Even today coffee is a shared ritual. If you host a guest, it is a moral obligation to offer him good homemade coffee; If you meet a friend on the street, this is a good excuse to go to a bar. And there are those who consider it an intimate moment, as Eduardo de Filippo said in the comedy “These ghosts”: "I, for example, would give up anything except this cup of coffee, sipped quietly, out here on the balcony, after waking up from a quick nap after lunch. And I have to make it myself, with my own hands".
Naples is not the home of coffee, but in the collective imagination certainly the best coffee is Neapolitan! Some say that it is because of the water, others that the secret is enclosed in the particular toasting mixture, darker than the others. There are, then, some little things to keep in mind! The coffee maker should not be washed with soap or detergent, but only rinsed with boiling water. The more you use the coffee machine, the more the flavor soaks in, and if you wash it with soap everything will be lost. Coffee should be sipped calmly, in a small ceramic or glass cup, never in plastic and it must meet the rule of the four Cs, that is to be rich (carico), warm (caldo), comfortable and short (corto). Better bitter, to savor the aroma to its fullest. And finally, before coffee in Naples, you drink a glass of water: your mouth needs to be cleaned to taste it completely..
The cuccuma is the ancient Neapolitan coffee maker, invented in 1819 by the Parisian Morize and then perfected in Naples.
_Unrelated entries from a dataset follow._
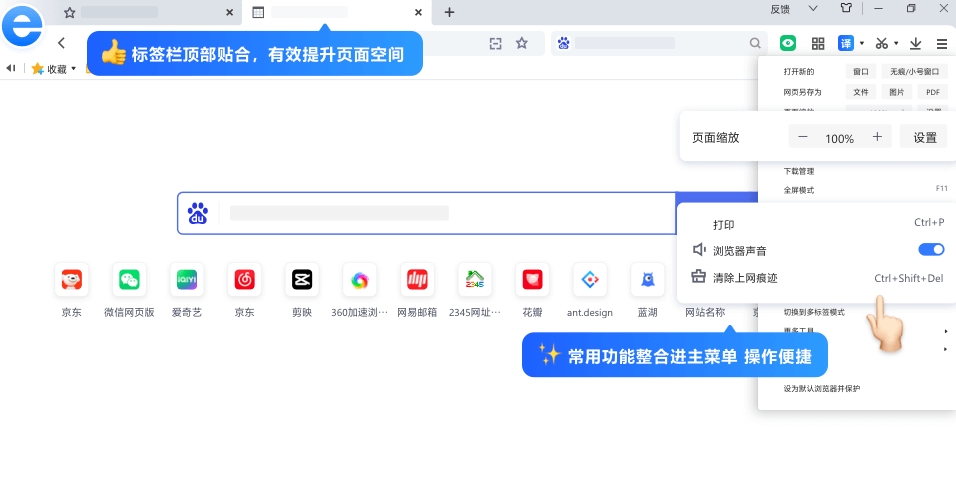Open the WeChat web shortcut tile
This screenshot has height=486, width=956.
(x=129, y=280)
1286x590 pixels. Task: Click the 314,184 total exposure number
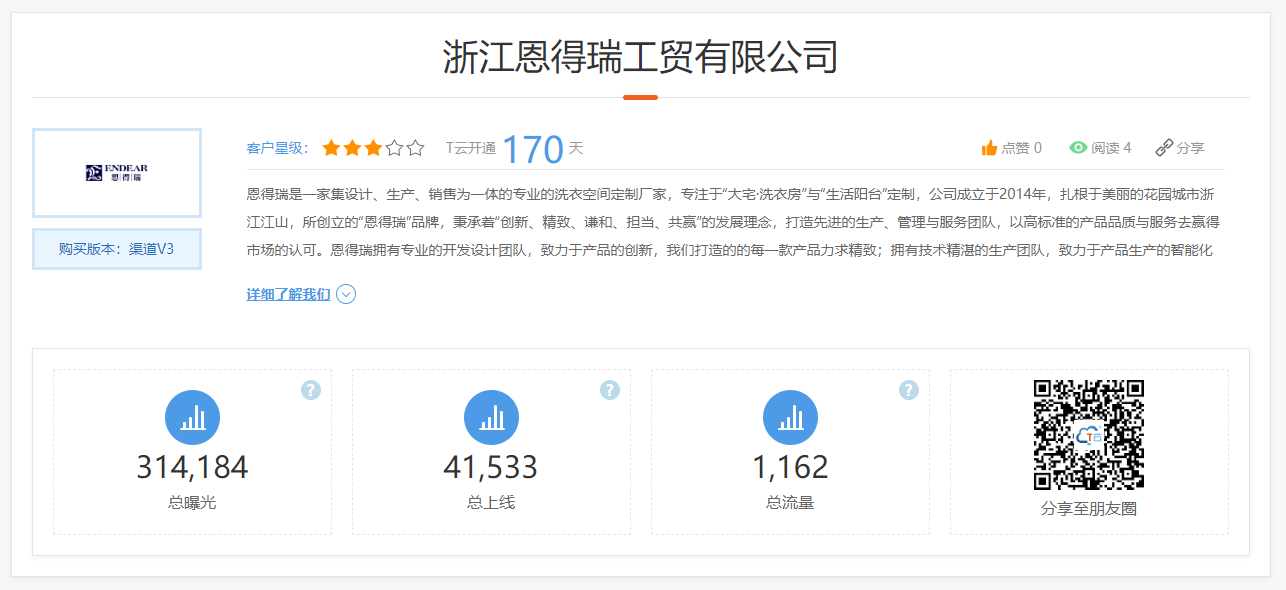pos(192,467)
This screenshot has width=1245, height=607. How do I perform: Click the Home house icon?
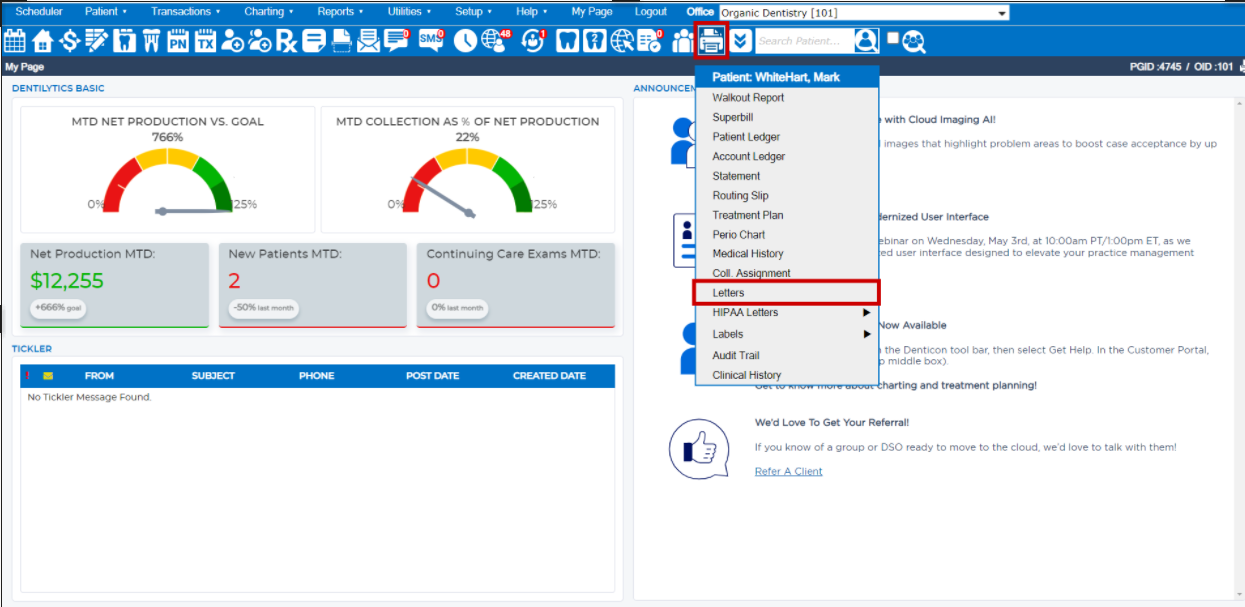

In the past, coffee was roasted directly at home and then cooked in the kettle, formed by a boiler in which the water was heated and another part where the coffee was filtered by infusion. Replaced by the moka, it slowly disappeared from houses and bars.
The mystery of the cuccuma
The cuccuma is also the protagonist of a book entitled 'The mystery of the cuccuma’. Written by Giovanni Calvino and edited by Ies Comunicazione, the short tale is set in the historic Gran Caffè La Caffettiera of Piazza dei Martiri, to which it is dedicated. Its plot revolves around the mysterious disappearance of a cuccuma historically belonging to the Campajola family, owner of the cafè ...
In Naples an ancient tradition resists, the suspended coffee tradition. In some bars, instead of paying for a single coffee, you leave another paid at the counter for someone who can’t afford it. It's a way of loving your neighbor, a bit like offering coffee to the rest of the world.